Short problem 1: From the essay on Fanny Price and the Beatitudes, list every quality that the Beatitudes appear to encourage Christians to have.
Short problem 2: Continue the essay on Fanny Price and the Beatitudes from its final sentence.

Passage to read:
—————

As Claudia Johnson admits in her critical edition of Mansfield Park, “Many readers have agreed that something went wrong with Austen in Mansfield Park” (xii). “For some,” she reports, “Fanny Price is a prig extraordinaire” (xii). Lionel Trilling, whose essay is reprinted in the same volume, would have concurred: “Nobody, I believe, has ever found it possible to like the heroine in Mansfield Park” (425).
I now know the answer to what “went wrong” with Fanny Price. Austen set for herself an almost impossible task: Fanny Price must personify each and every one of the nine Beatitudes that Matthew listed in his version of Jesus’s Sermon on The Mount. Why in the world would Austen undertake so difficult and unusual a task? It seems to me most probable that her motive was didactic. Perhaps, as suggested by Irene Collins, she was influenced by Edmund Burke’s assertion that “virtues [would] be likely to win more hearts if they were attractively presented” (152). Austen had dozens of nieces and nephews who, sooner or later, would need to imagine ways of bringing their religious principles into daily practice. We know she saw the importance of this need since, at the dénouement, her Sir Thomas Bertram keenly regrets his failure to reckon with it during his daughters’ younger years (463). It is easy to understand how Austen could have believed that her novels might be helpful in solving this problem for her young relatives, especially her nieces.
For a teenager, the most baffling set of religious principles is found in the Beatitudes. How can any youngster be attracted by a set of recommendations that appears to encourage Christians to be meek, mournful, poor in spirit, and the object of persecution? Jesus’s solution was to promise these woeful believers extravagant rewards in Heaven. But even these attractions create logical problems of their own. If the righteous become both meek and poor in spirit, do they end up with the kingdom of Heaven (“theirs is the kingdom of Heaven”) while also inheriting the earth? This is the kind of quandary any devout teenager would want solved. Although Fanny Price is only imaginary, her achievement in meriting a reward an amazing nine times sets this issue clearly before the administrators in Heaven. Let them deal with it.
That there is this problem must be a mild embarrassment for dutiful clergymen. Austen deals with it by ignoring the rewards promised by Jesus and instead granting to Fanny the earthly reward she cares about most, namely Edmund. Since Austen avoids speaking of the rewards that appear in Matthew 5, I will too.
All the Beatitudes are buried, then, incognito, in the text of Mansfield Park. Fanny’s meekness, for example, is never named as such. This enables young readers to engage in a kind of game, call it Find-the-Beatitudes. Without being tipped off that this game exists, few readers would be likely to think it possible. While explaining the game, perhaps Austen told her chosen few that she had struggled to keep each Beatitude discrete, allowing overlaps only when she found them unavoidable. I think the first teenager on whom Austen tried out Mansfield Park was her brother Edward’s eldest daughter, Fanny Knight. We have evidence from Austen’s letters that she and Fanny had discussed the Evangelical movement. Austen would have wanted Fanny Knight to see how a comparatively modest, quiet-living Christian can, with luck or divine guidance, achieve enough happiness to last her lifetime.

—————

Collected material:
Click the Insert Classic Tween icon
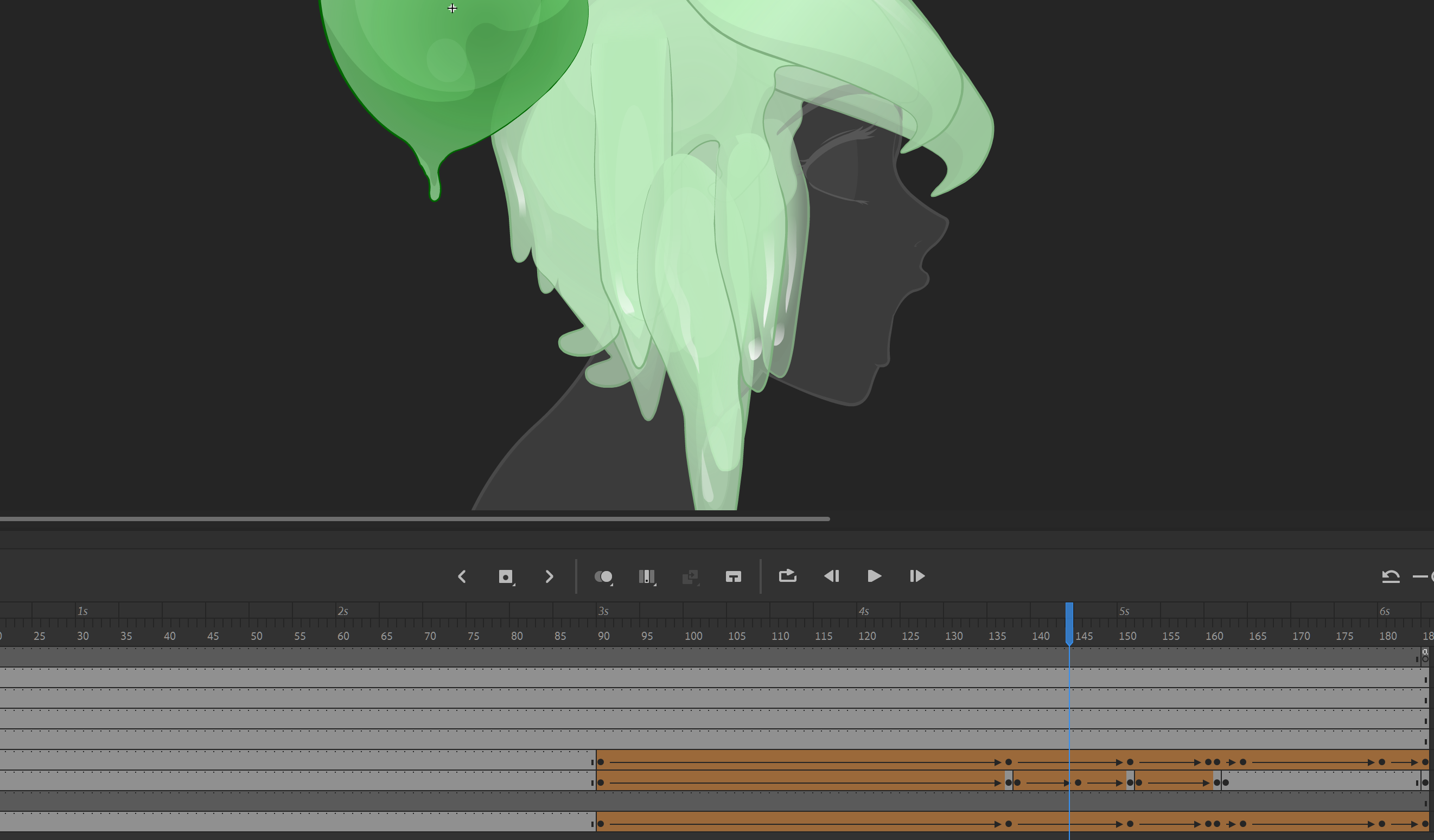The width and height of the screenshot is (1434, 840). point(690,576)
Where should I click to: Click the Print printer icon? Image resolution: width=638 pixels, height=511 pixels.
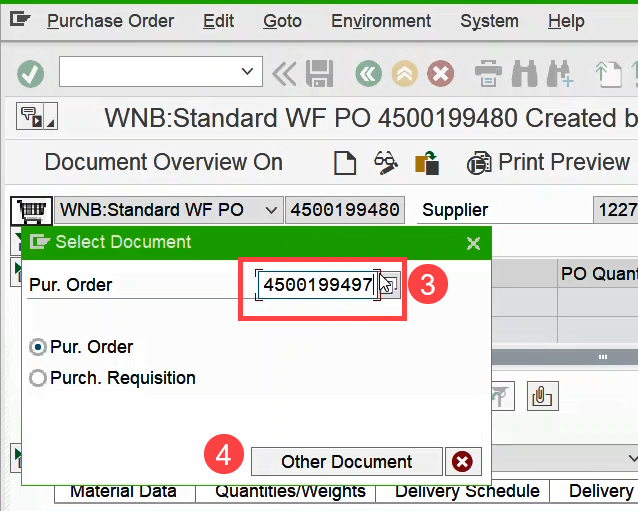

—————

Expected output 1:
- meek
- mournful
- poor in spirit
- the object of persecution

Expected output 2:
Serendipity was responsible for my stumbling upon these buried Beatitudes. I had been reading Mansfield Park recently when, on a sunny day in March, my man and I decided to look for scrub-jays. No scrub-jays appeared that day, but after a while we came to a deserted church with inviting woods behind it. We saw a trail that seemed likely to loop through the woods, so we set out to explore it. Before long we came to a white bench opposite a small wooden sign that read, “Blessed are the poor in spirit.” A few hundred yards further, another bench: “Blessed are they that mourn.” Then “Blessed are the meek.” (Did I stop to rest on this bench? I don’t remember. Everyone classifies Fanny as meek.) Then “Blessed are they which do hunger and thirst after righteousness,” followed by “the merciful,” “the pure in heart,” and “the peacemakers.” I remember nothing about the eighth and ninth Beatitudes. Perhaps the sign-maker quit after Beatitude 7 because the remaining two involve active persecution, which is no subject for quiet meditation in the woods. I don’t remember how many benches I rested on. In fact, I don’t even remember whether the language of the signs dated back to The King James Bible, which I have been quoting here. All I know is that invisible scrub-jays are responsible for my slow decision to take another look at Fanny Price.
I feel an urge to admit here that I have no personal stake in Austen’s religiosity. I would much prefer that she favor altruism, pacifism and integrity from the standpoint of an atheist (like me). I delight in Austen’s novels because, like nurse Rooke in Persuasion, “‘she is sure to have something to relate that is entertaining and profitable, something that makes one know one’s species better’” (155). We need to learn, for example, that since all humans are potential killers, military might is a burden, thwarting the noble commandment, “Thou shalt not kill.” Our instincts make hypocrites of us all.
Well then, let’s see how this aged heretic (me) manages to find nine Beatitudes exemplified by young Fanny in Mansfield Park.
1. Blessed are the poor in spirit . . .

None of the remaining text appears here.